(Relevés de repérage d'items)
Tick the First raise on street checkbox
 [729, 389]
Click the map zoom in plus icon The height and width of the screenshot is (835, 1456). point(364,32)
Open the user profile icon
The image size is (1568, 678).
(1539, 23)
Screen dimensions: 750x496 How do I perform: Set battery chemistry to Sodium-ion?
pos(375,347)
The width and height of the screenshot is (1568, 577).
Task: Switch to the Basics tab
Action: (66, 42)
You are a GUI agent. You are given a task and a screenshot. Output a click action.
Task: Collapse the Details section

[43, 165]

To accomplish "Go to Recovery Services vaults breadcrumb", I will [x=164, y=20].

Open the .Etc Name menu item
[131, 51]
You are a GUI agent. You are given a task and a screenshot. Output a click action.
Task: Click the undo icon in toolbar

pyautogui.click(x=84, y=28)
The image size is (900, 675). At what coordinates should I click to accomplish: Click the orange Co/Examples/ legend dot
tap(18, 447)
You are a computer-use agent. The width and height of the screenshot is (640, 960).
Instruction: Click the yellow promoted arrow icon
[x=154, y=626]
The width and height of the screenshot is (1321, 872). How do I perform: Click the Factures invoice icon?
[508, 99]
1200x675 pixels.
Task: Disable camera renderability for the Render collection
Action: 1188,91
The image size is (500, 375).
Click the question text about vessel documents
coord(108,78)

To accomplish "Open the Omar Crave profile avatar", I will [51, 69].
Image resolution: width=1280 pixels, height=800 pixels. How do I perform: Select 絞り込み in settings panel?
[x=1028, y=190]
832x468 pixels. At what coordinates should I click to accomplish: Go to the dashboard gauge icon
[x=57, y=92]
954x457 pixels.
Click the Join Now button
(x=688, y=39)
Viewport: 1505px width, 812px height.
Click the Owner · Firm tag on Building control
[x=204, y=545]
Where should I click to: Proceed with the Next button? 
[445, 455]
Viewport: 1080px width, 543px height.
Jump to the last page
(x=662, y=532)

▸ Consigne donnée: Indiquez combien de lignes des items ci-dessus contiennent la chaîne « perform », en tenant compte de la casse. Donnez seulement le nombre.

▸ Réponse fournie: 3